Just to let people know, though statins, h2 antagonists, PPI's and many other drugs are chronic drugs that patients could be on for decades, they are not safety tested in patients for decades prior to marketing. Drugs can only be safety monitored for limited periods of time and with limited numbers of batches and in limited numbers of patients prior to marketing. However safety testing is done as much as can be done considering the risk involved and risk is determined by several factors including MOA, known side effects, required dosage, length of time of drug therapy, potential drug interactions, scale of patient population,... Drugs are usually more dangerous the higher the dosage but not always. Drug interactions can be hard to find and dietary interactions can be harder to find and unique combination interactions with specific patients can be impossible to find. The more time a drug is in development the better the opportunity to safety monitor and the sequence is pre-determined with all the routine checks performed in preclinical and then comes what we all know in the clinical stage.
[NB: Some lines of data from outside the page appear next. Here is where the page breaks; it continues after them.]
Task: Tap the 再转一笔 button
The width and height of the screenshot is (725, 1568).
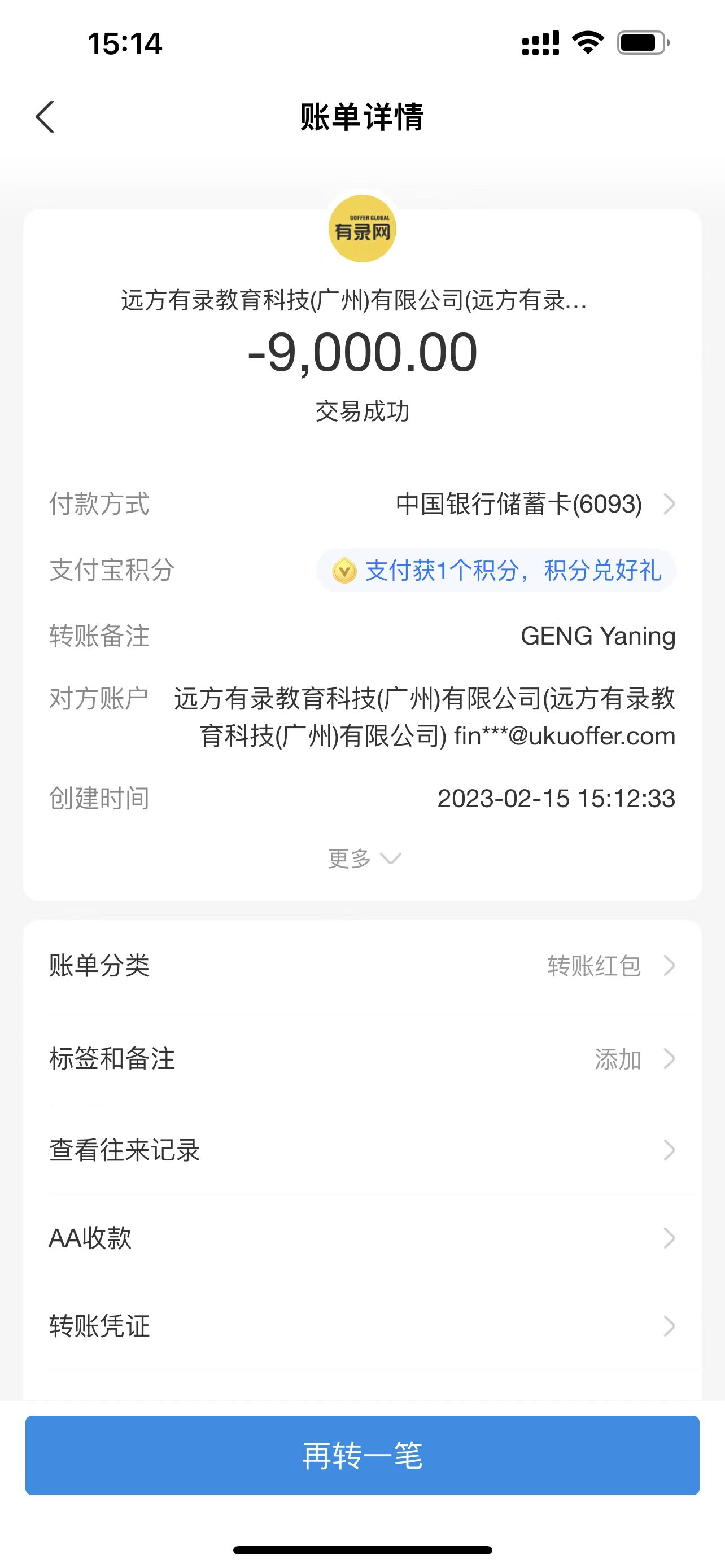Action: point(362,1455)
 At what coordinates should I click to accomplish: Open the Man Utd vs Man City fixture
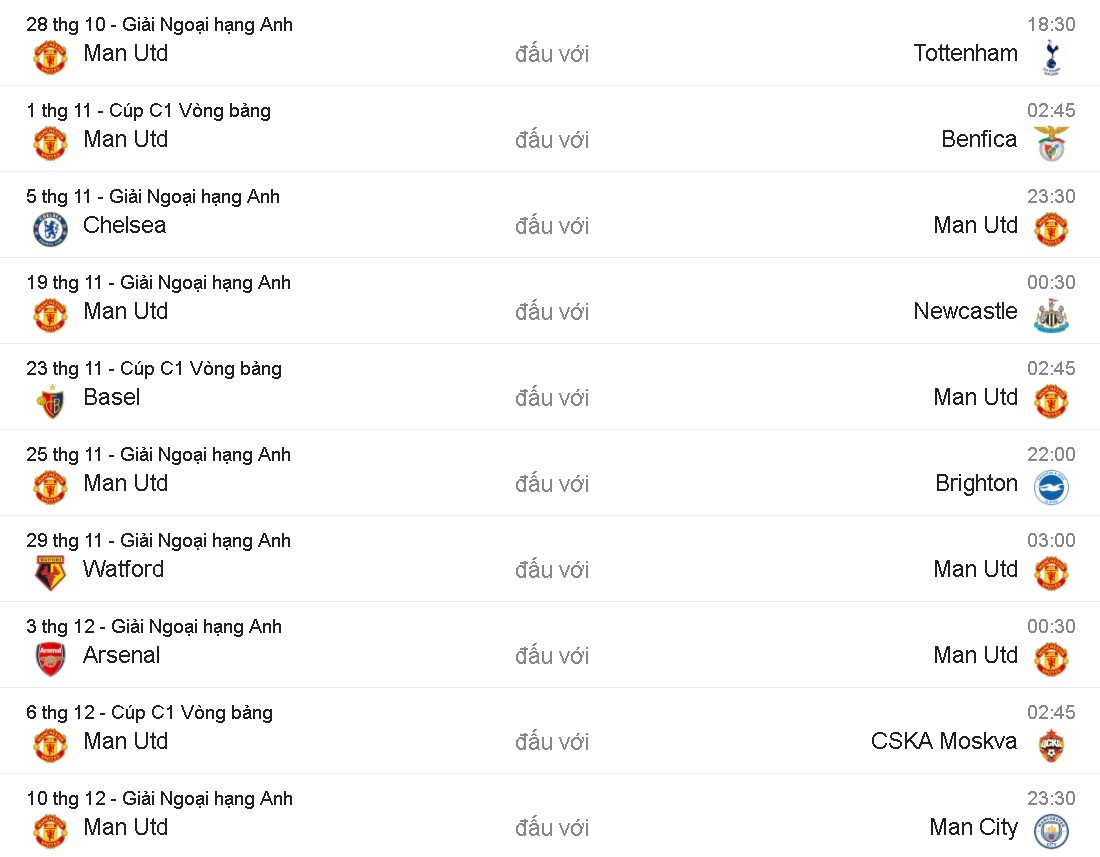(x=550, y=828)
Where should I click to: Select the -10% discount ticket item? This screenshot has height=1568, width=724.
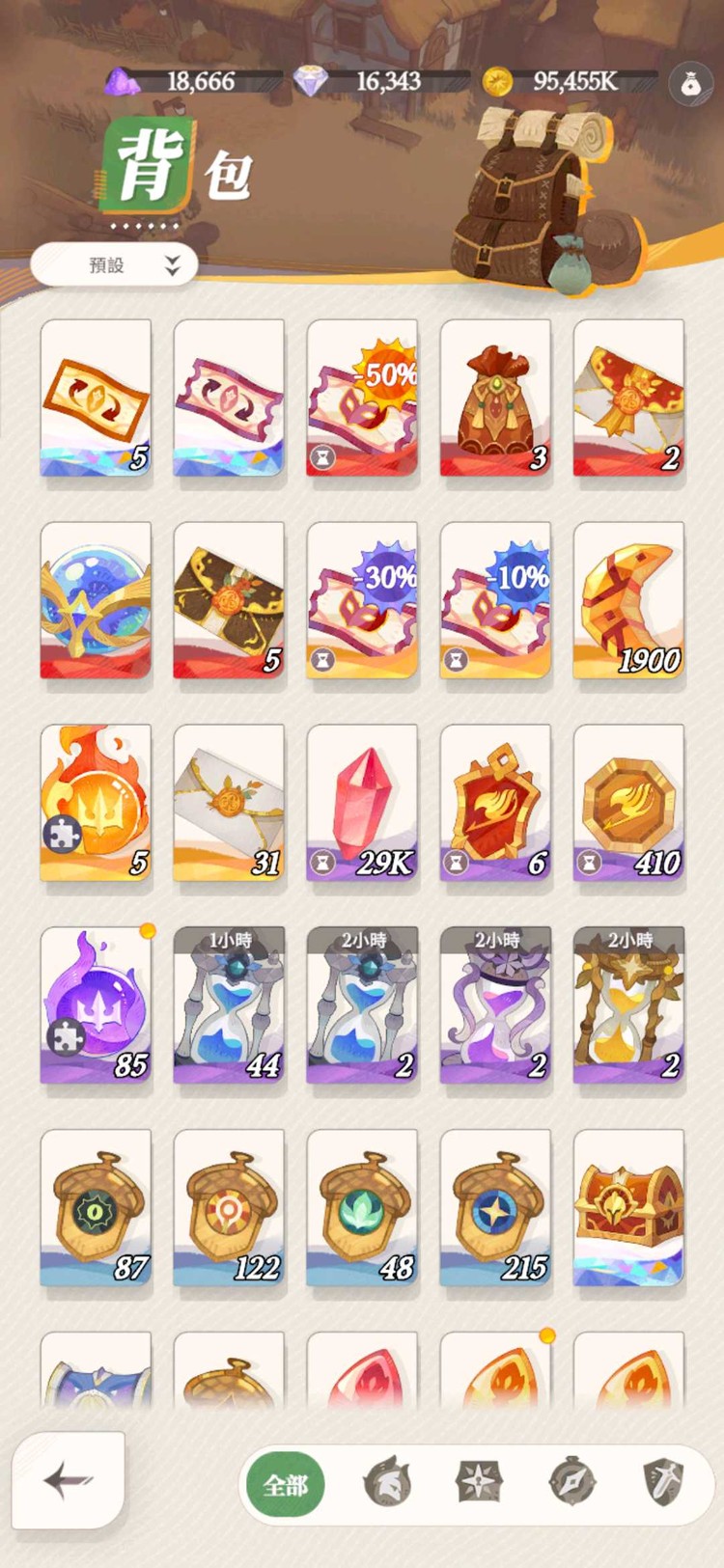pyautogui.click(x=495, y=600)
I say all this because safety monitoring with bryostatin has been comparatively extensive given where it is in development because of its prior oncology development efforts. Though it is a CNS drug it is apparent the safety risks have been determined to be defined and understood and normal continued clinical safety monitoring will be the protocol because there is no adverse event signals causing problems. It does not mean there could not be a future safety concern but that is a normal concern throughout drug development of every drug, nothing more and nothing less, and, the history here is comforting for safety.
The big question is does bryostatin reduce AD? Good luck to sincere investors.